Praise indeed from the former Real Madrid and Portugal boss, who has worked with some of the game’s greats, including world footballer of the year Cristiano Ronaldo.

Azmoun produced a magical turn and finish to seal the three points but Iran’s stuttering display sparked an angry reaction from Queiroz in the second half, the Portuguese hurling a water bottle to the ground in disgust at his team’s inability to retain possession.


– Cashing out –


Qatar, who won the Gulf Cup last November, will be playing for pride in their final game, something of an embarrassment after winning the right to host the 2022 World Cup.

“At this level you pay cash for any kind of mistakes,” said Qatar coach Djamel Belmadi. “That’s what happened today. I hope they learn from it.”

Wilkins had a busy day in Melbourne, initially locked out of his own press conference after forgetting his accreditation and then blasting Asian Cup organisers for a botched doping test which made striker Ahmad Hayel sick, potentially ending his tournament.

“The important thing is to put football into perspective,” Wilkins told reporters. “People are far more important than a game of football. We may lose Ahmad for two games. We’ve lost a very important player.”

The Jordanian FA has lodged a formal protest to the Asian Football Confederation, claiming the player began vomiting after being forced to drink water to help him give a urine sample after a 1-0 defeat by Iraq earlier this week.

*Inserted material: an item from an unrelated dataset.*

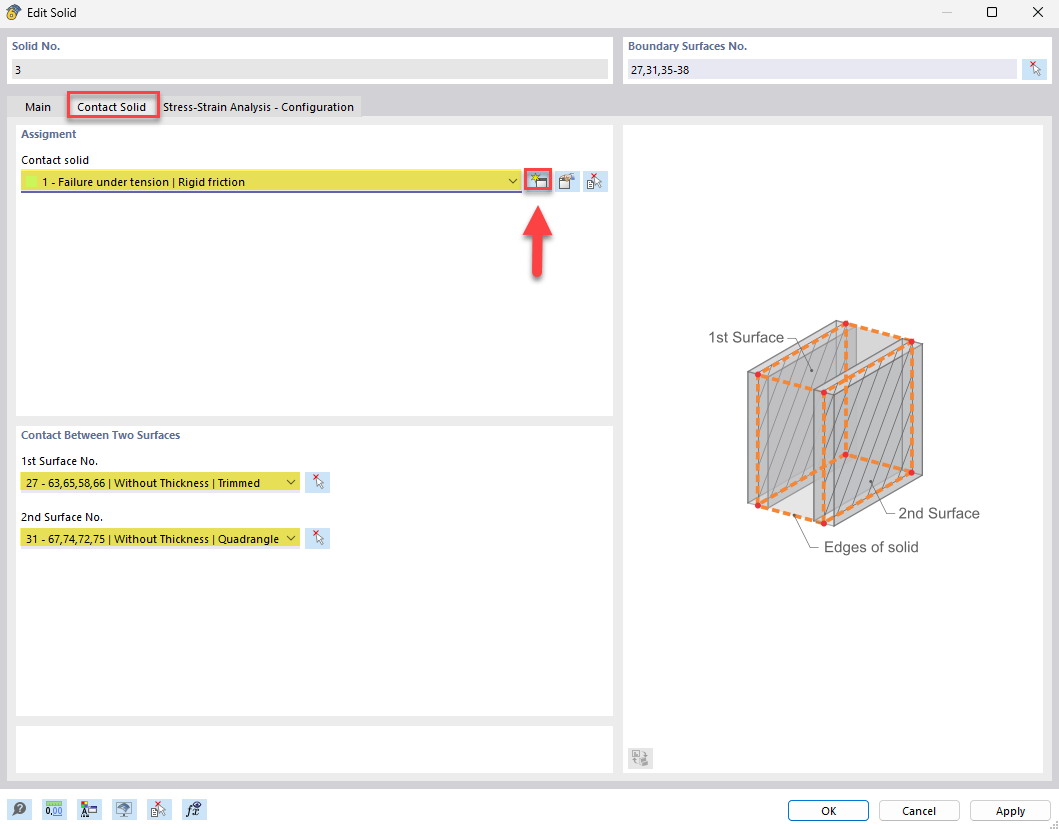Open the Contact solid dropdown list

point(513,181)
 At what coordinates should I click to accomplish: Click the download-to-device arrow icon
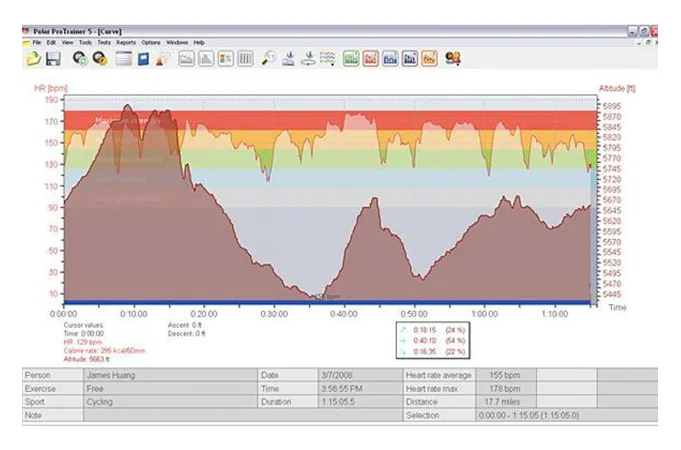pyautogui.click(x=289, y=59)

Wilkins confirmed Hayel will miss Friday’s game against Palestine in Melbourne, and possibly their final Group D clash with Japan, although the forward told AFP: “I will play against Japan even if it kills me. I am so sad about what happened because the Jordan fans rely on me.”

As Wilkins fielded questions about his future after Jordan’s woeful run of form, the former Queens Park Rangers and Fulham manager took a philosophical view.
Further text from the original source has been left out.